If he ever had said it, he would have been absolutely right. What we think of as the basic family unit is deceptively unusual in the scope of history. It can only become the norm in a culture whose “rules of morality are clear,” which is something you did say, yesterday, in your letter.
It makes me think of a comedy special we both watched on Netflix recently, by the famously clean and openly Christian comedian Nate Bargatze. To me Bargatze’s comedy represents a “normie revival,” in which the basic assumptions of normal people are becoming acceptable and even aspirational again.
After wallowing for decades in the unfunny grievances of fashionably damaged weirdos like Hannah Gadsby, standup is gravitating back toward older riffs on the charming quirks of domestic life. Like the “wifejak” meme trend, Bargatze’s routine depends on shared mass affection for the way most people, most of the time, want to live.
At the same time, and not coincidentally, debate is raging on Twitter over whether a comfortable middle-class American existence is even possible or desirable anymore. Chris Rufo says yes, times may be tough economically but that’s no reason not to buckle down and build. Dissident celebrity Bronze Age Pervert replies that the wage jobs which used to sustain a happy family have become prohibitively demoralizing and underpaid.
Myself, I can’t help feeling like what’s at issue here is the spiritual horizon of everyday life. It may surprise our readers to learn this, but most people are normal. By definition, we can’t all win extraordinary recognition or wealth. So, also by definition, widespread happiness depends on the possibility of achieving fulfillment without the glamor and excitement of becoming a world-historic figure.
If there's no reward for life on offer besides the worldly goods of money and fame, normalcy becomes drudgery. This is probably why a purely secular society is doomed to generate mass discontent: by its nature, it can never satisfy most of its members.
I think it follows that the test of true religion is whether it can make an adventure out of being merely human. Something Chesterton actually did say is that “even nursery tales only echo an almost pre-natal leap of interest and amazement. These tales say that apples were golden only to refresh the forgotten moment when we found that they were green. They make rivers run with wine only to make us remember, for one wild moment, that they run with water.”

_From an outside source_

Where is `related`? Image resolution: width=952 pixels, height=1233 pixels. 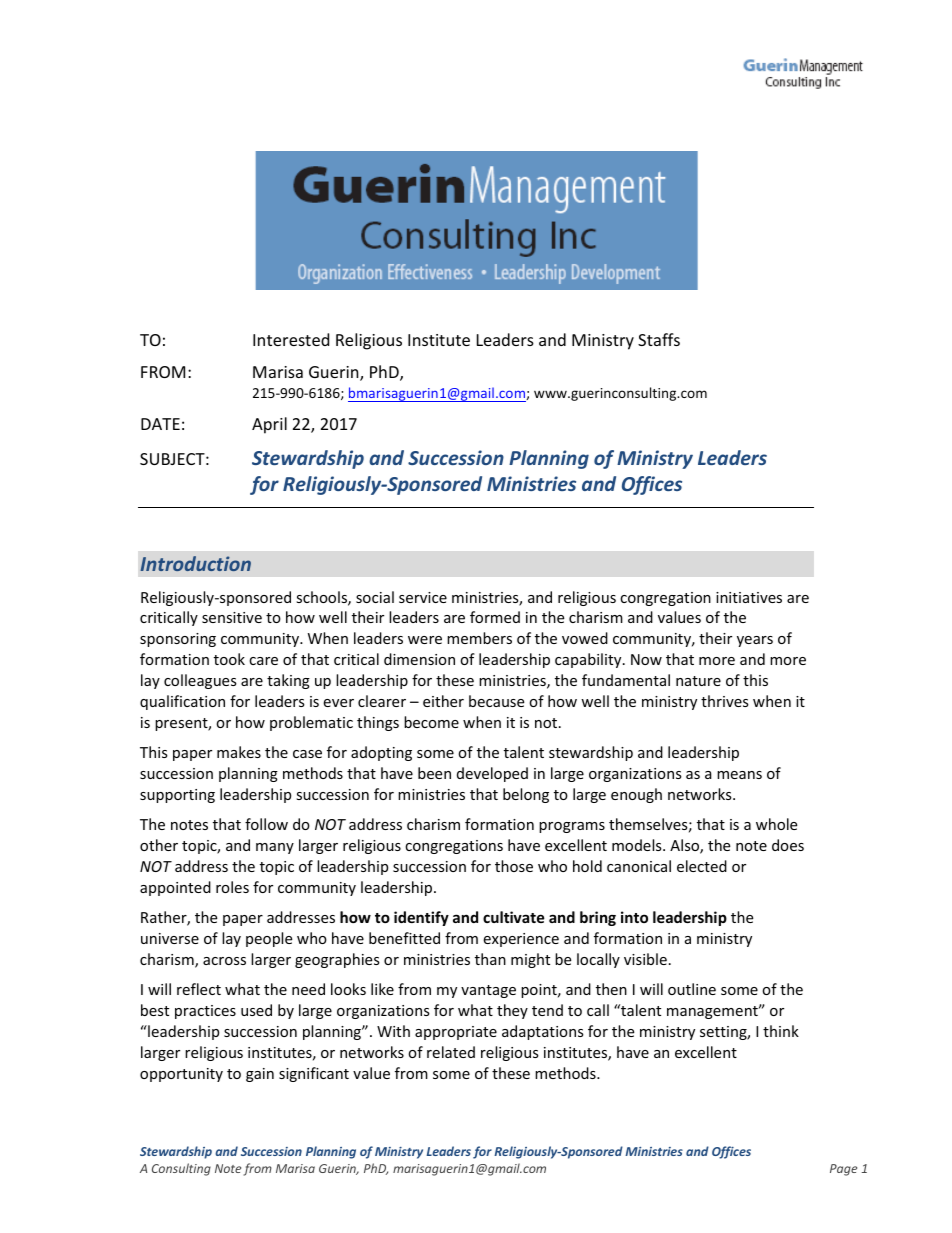 related is located at coordinates (451, 1052).
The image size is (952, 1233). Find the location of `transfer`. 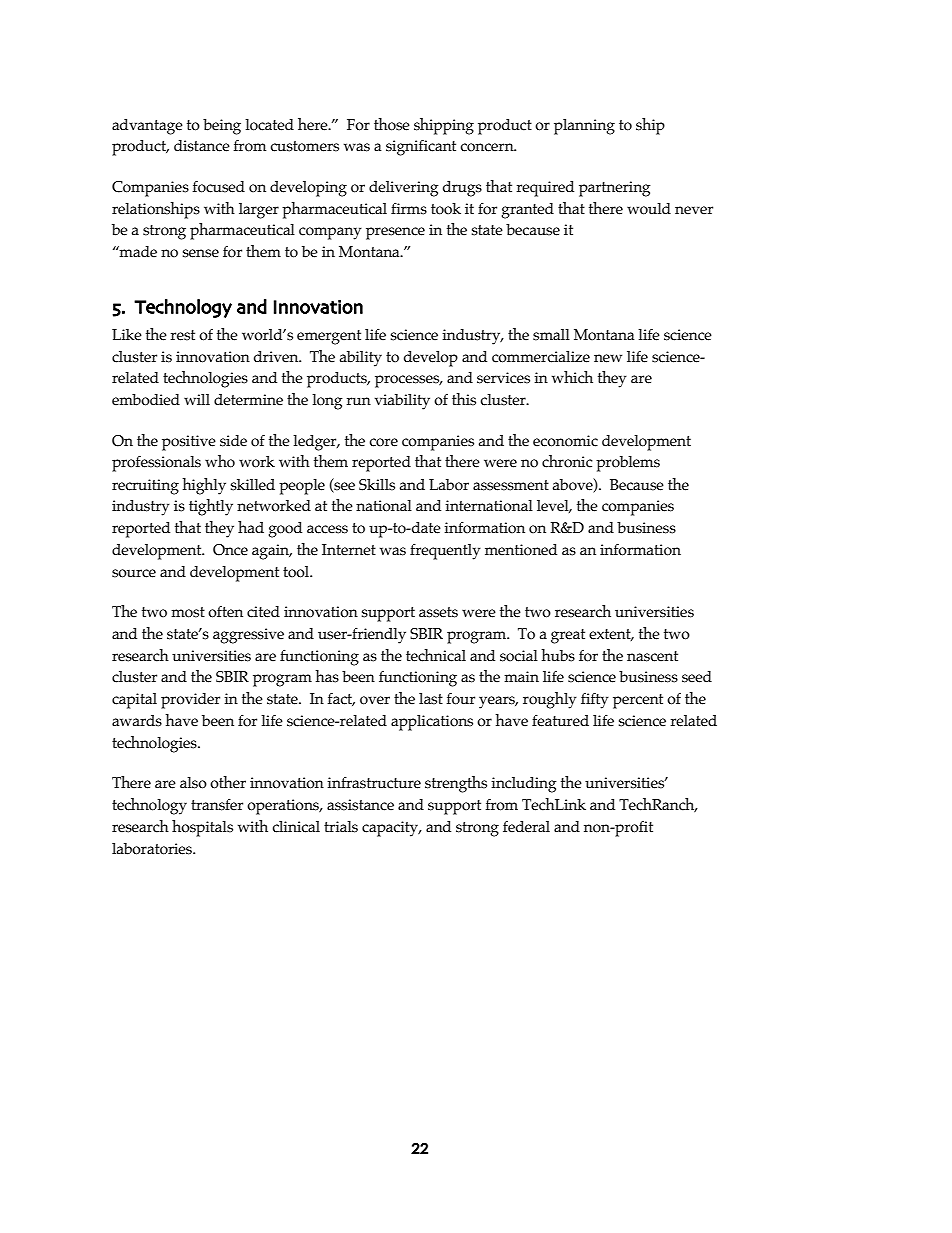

The fact of existence, rather than nothingness, is itself astonishing. In the same vein, Isaiah once stressed that the messiah would look like any other human, with “nothing in his appearance to attract our attention.” From this I gather that what looks outwardly like normalcy is already, inwardly, a miracle.
Love,
Spencer
Young people do believe they can’t afford children. Quick anecdote, I was talking to a young man working in a Lego store yesterday. He said he couldn’t afford children. I told him, times have always been tough. I was in high school during the stagflation years of Jimmy Carter. Mortgage rates could be as high as 17%. I didn’t bother going into earlier generation’s struggles. The problem today is people expect so much more, stuff, keeping up with the Joneses syndrome if you will. But a normal life, without online videos of a glamorous lifestyle can be wonderful.
You have touched upon what I call glory in the daily-ness of life. It creates contentment and a profound sense of accomplishment when cultivated. If you are capable of a small stab of joy when your windowsill cactus puts out a tentative bud; or a beautifully written line of prose stirs your admiration; If you can enjoy a laugh at your own folly and stupidity, then forgive yourself, as you forgive others, with a vision of connectedness to imperfect humanity; if you can truly thank God, with a heart ripe with gratitude for His care ... well, I'm sure you get the idea. Add children and grandchildren, and you are in the midst of Goodness Itself.